*EXERCISE AIM*:
The output is the line containing "Task: Select the last Shields Up card artwork" plus every later line down to the end of the listing below, copied exactly. No pictures belong in it.

*SUPPLIED DATA*:
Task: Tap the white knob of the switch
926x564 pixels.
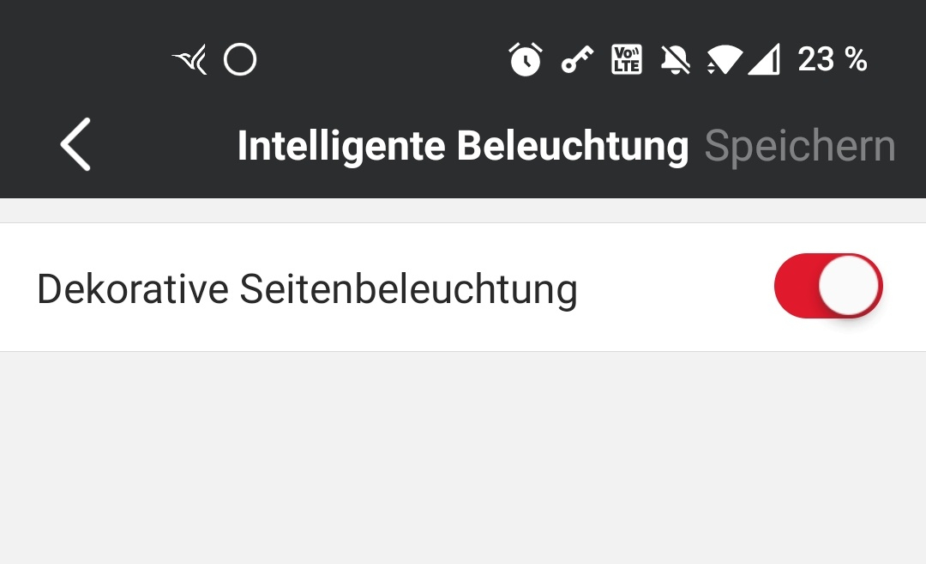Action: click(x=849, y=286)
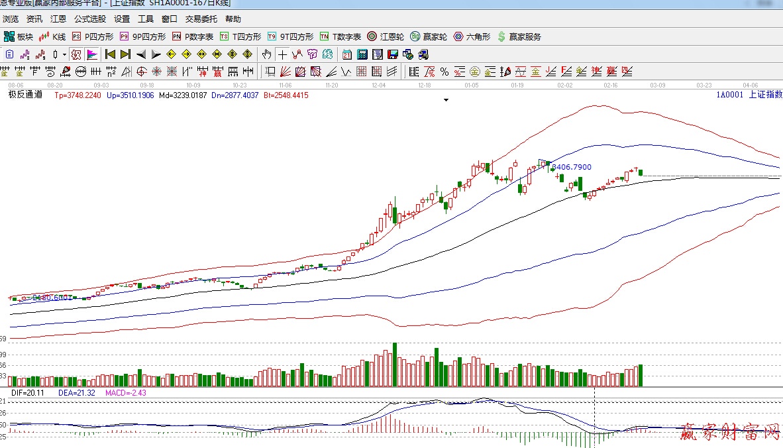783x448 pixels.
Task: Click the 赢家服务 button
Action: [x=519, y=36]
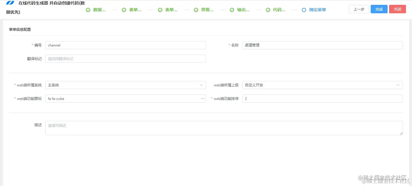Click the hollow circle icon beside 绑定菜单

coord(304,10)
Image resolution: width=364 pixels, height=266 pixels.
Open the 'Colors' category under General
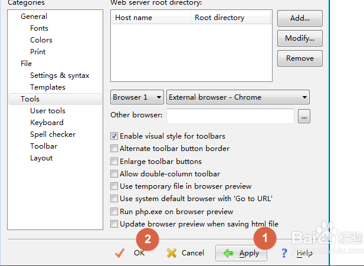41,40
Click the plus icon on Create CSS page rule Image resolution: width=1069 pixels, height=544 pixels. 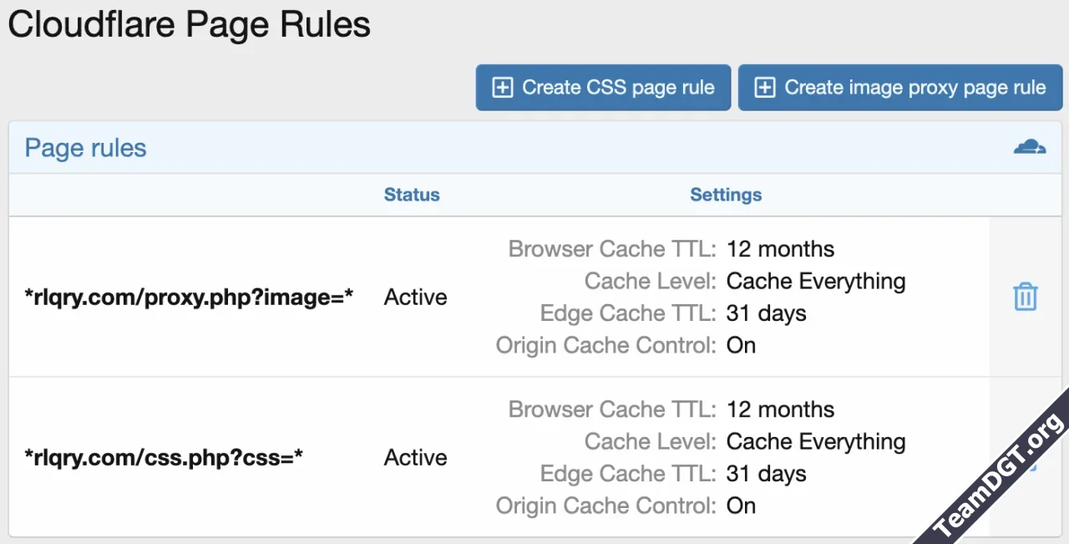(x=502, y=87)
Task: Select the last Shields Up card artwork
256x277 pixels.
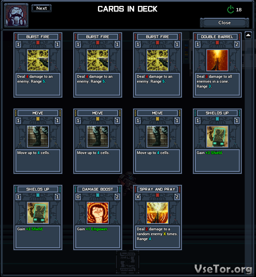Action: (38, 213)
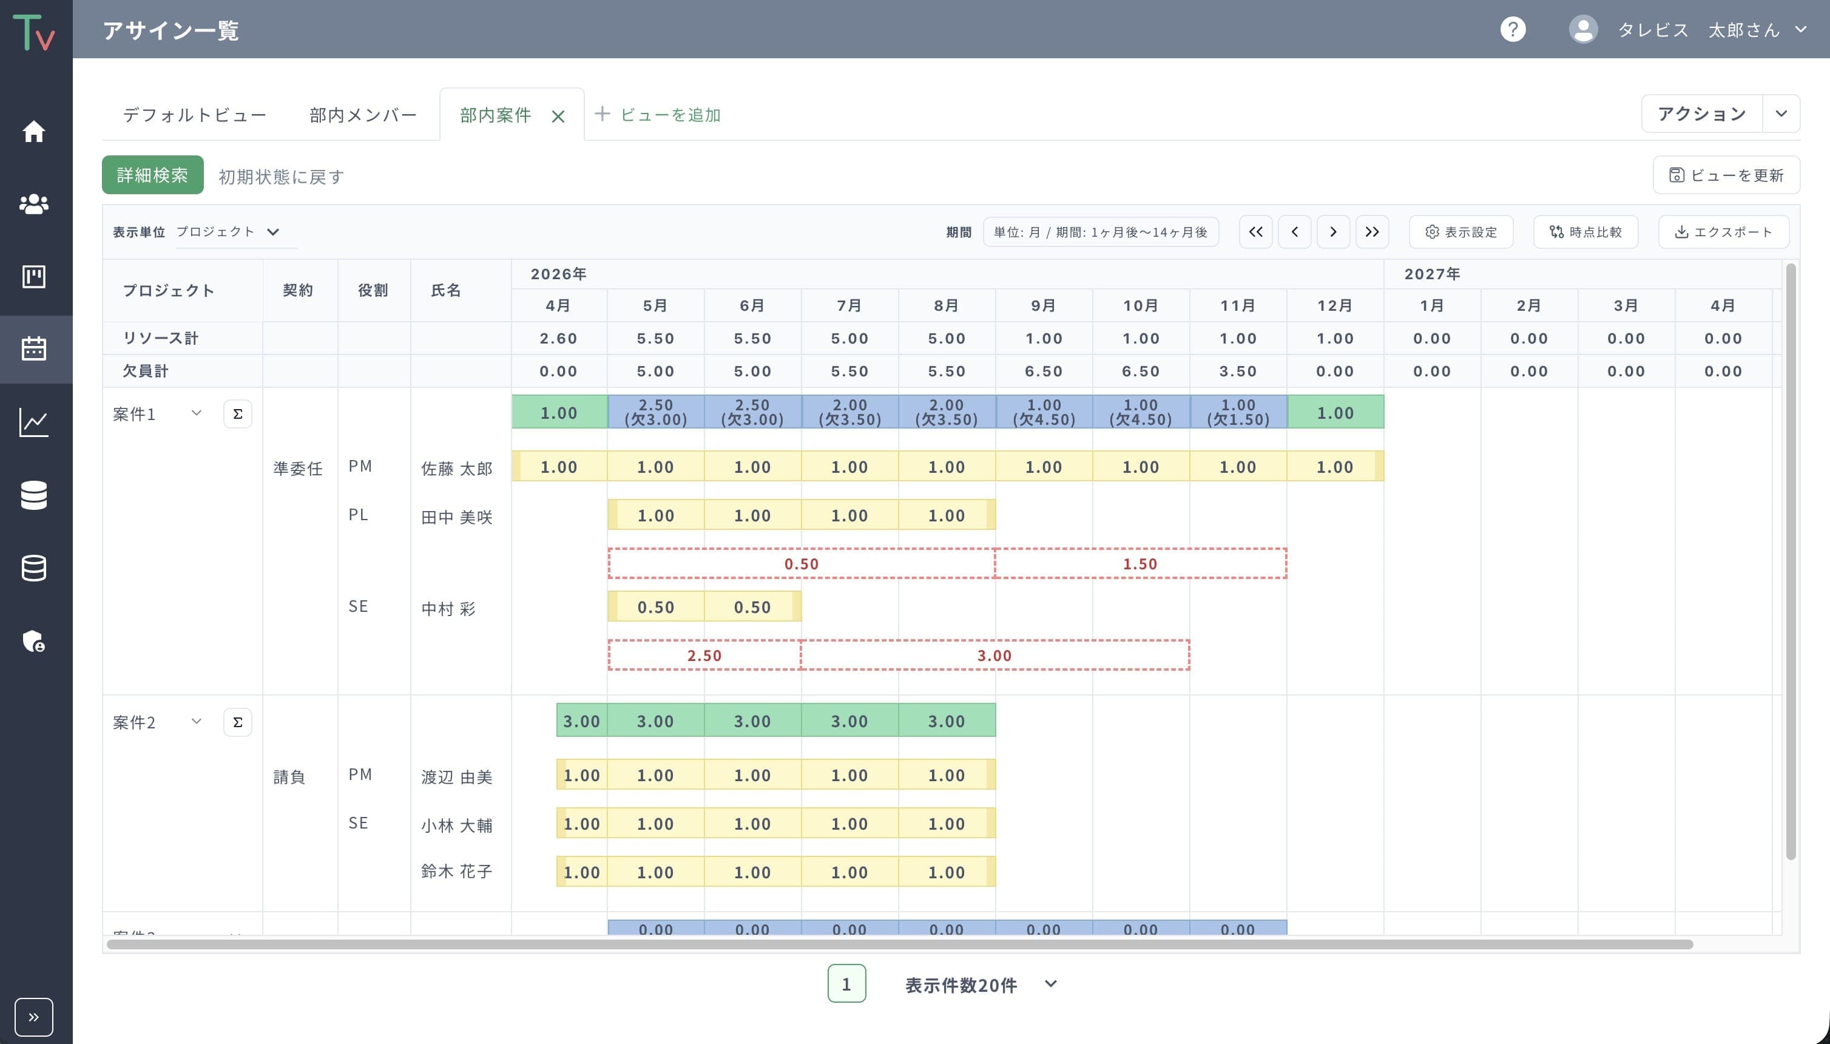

*WRITTEN SOLUTION*:
Task: Select the last Shields Up card artwork
256x277 pixels.
Action: (38, 213)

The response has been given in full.